In-place upgrades can break NGINX configurations, alter PHP-FPM pool settings, and introduce subtle compatibility issues that are painful to debug in production. The safer approach is to provision a new 24.04 server, deploy your application to it, test thoroughly, and then switch your DNS or load balancer. It takes a bit more time, but it eliminates the risk of a botched upgrade taking your application offline.
Performance Improvements
Beyond PHP 8.3's own performance gains, we have noticed general improvements in system-level performance on 24.04. The Linux 6.8 kernel includes optimised syscall performance and improved scheduling, which translates to slightly better throughput on API-heavy workloads. The improvements are modest - we are not talking about dramatic speed increases - but they are consistent and measurable.
Memory usage is broadly similar to 22.04 for equivalent workloads.
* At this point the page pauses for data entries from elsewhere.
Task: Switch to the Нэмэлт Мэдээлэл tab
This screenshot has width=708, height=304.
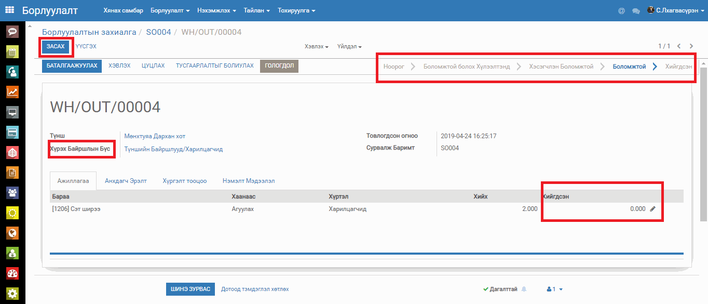Action: [249, 181]
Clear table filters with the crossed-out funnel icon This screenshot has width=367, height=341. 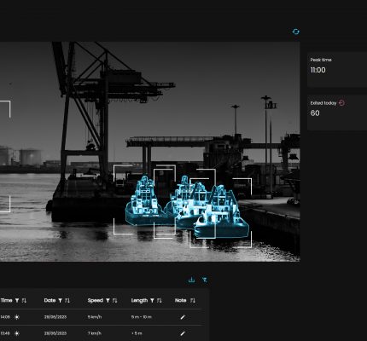coord(205,280)
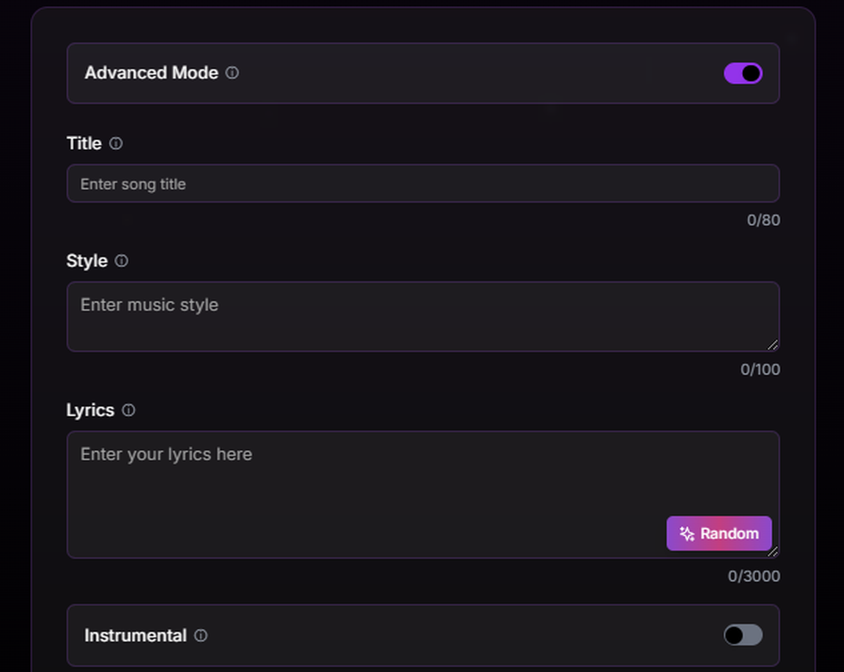Click the Advanced Mode label text
Image resolution: width=844 pixels, height=672 pixels.
[x=151, y=73]
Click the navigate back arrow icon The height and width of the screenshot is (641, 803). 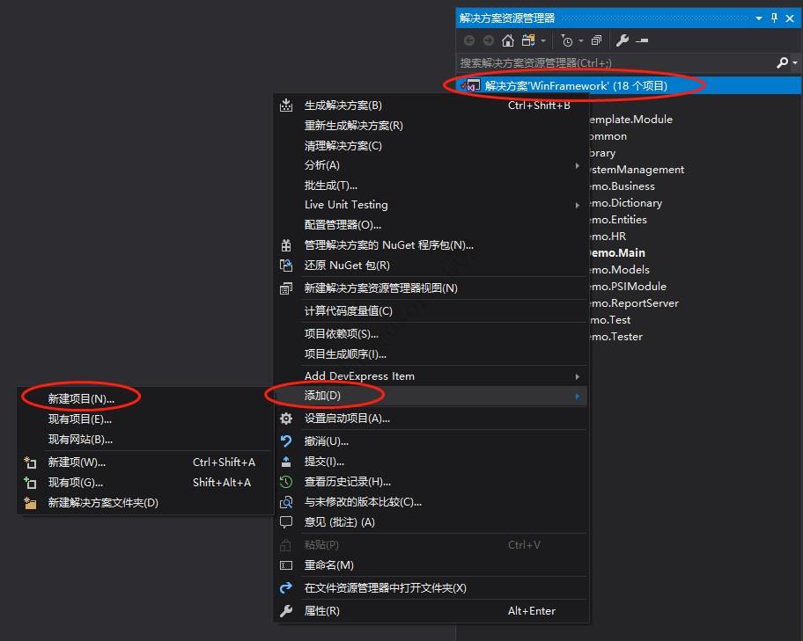tap(469, 40)
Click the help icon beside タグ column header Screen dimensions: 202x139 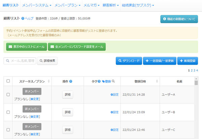click(99, 81)
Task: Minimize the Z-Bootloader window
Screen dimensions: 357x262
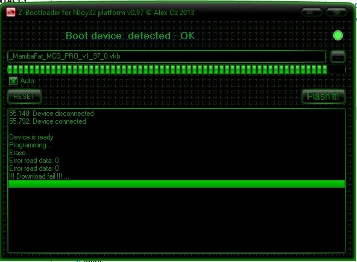Action: pos(311,12)
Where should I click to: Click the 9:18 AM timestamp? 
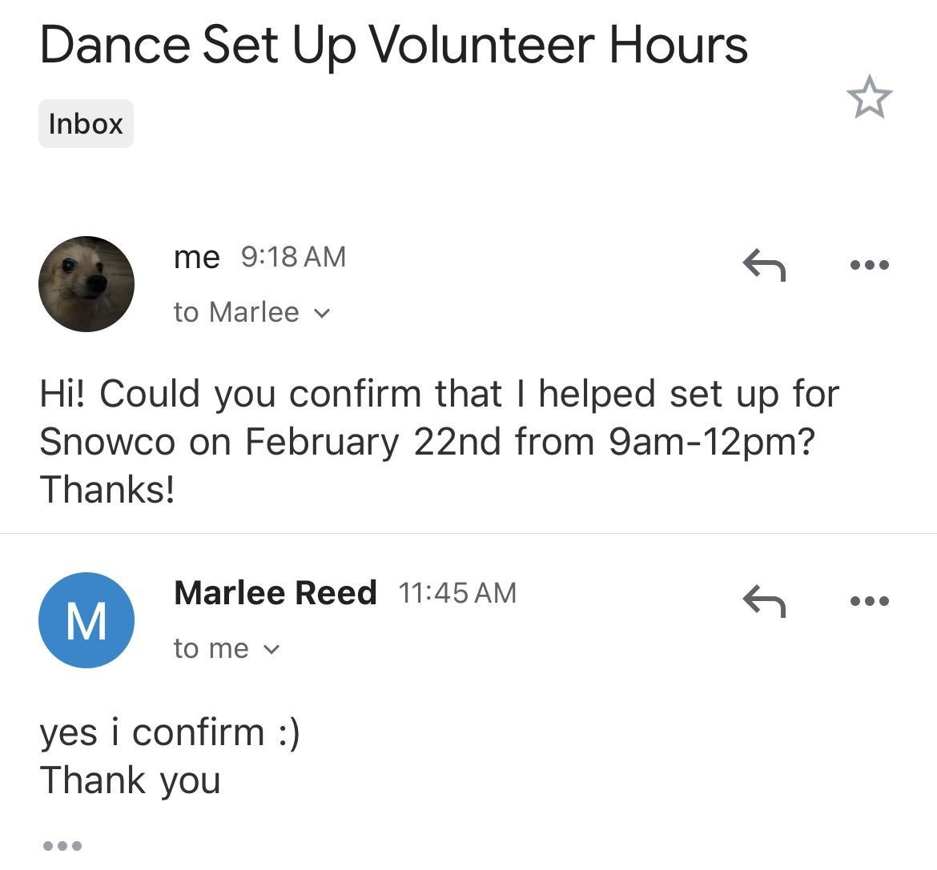point(293,257)
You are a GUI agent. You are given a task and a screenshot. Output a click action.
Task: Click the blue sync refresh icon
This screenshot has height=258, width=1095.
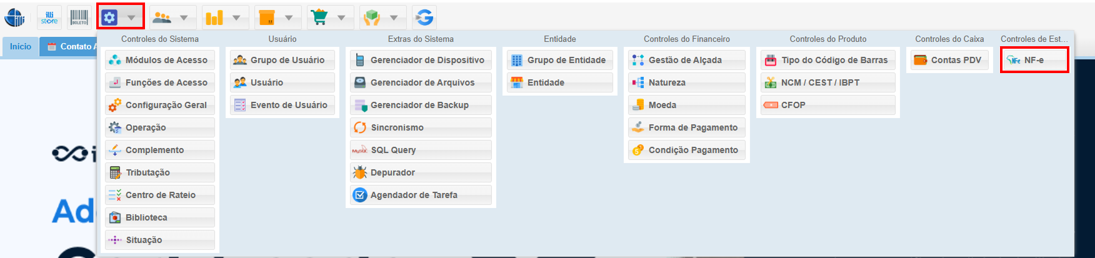tap(424, 17)
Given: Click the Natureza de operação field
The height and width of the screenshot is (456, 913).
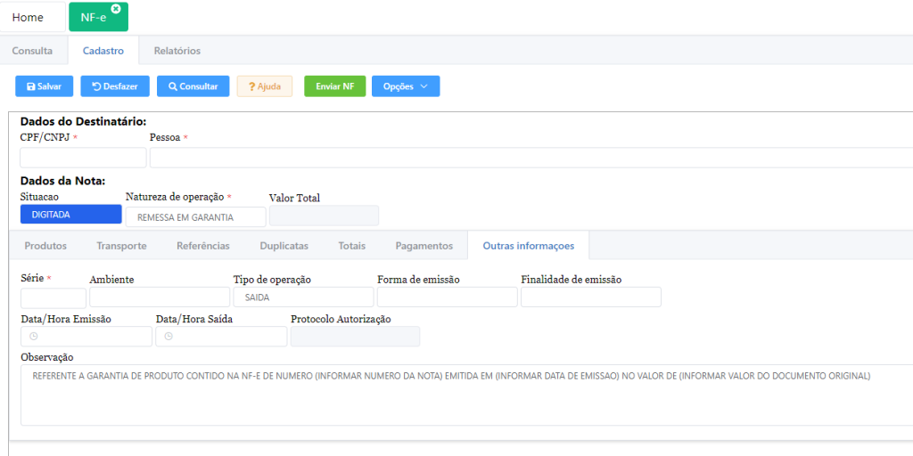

We have not needed to adjust our server sizing or provisioning specifications when moving applications across.
Our Recommendations
After six months of running Ubuntu 24.04 LTS in production, here is our advice:
Provision new servers on 24.04. There is no reason to start new projects on 22.04 at this point. The stability is proven, the PHP 8.3 default is a genuine time-saver, and the five-year support window extends to May 2029.
Configure needrestart immediately. This is the single most important post-provisioning step. Decide whether you want automatic service restarts or whether you prefer to manage them manually, and configure accordingly before your first unattended upgrade runs.
Do not upgrade in place. Provision fresh servers and migrate. It is more work upfront, but it avoids a category of problems that can be very difficult to diagnose after the fact.
Check your Netplan configurations. If you have any custom networking setups, update the deprecated gateway4 syntax to the explicit routes format.
Keep applying security updates. Ubuntu 24.04 receives regular security patches, and staying current is essential. Just make sure your needrestart configuration aligns with your expectations about when and how services get restarted.
Ubuntu 24.04 LTS is a solid, dependable release that works brilliantly for Laravel production workloads. The gotchas are manageable, the performance is strong, and the PHP 8.3 default alone makes the upgrade worthwhile. If you are still on 22.04, start planning your migration - you will not regret it.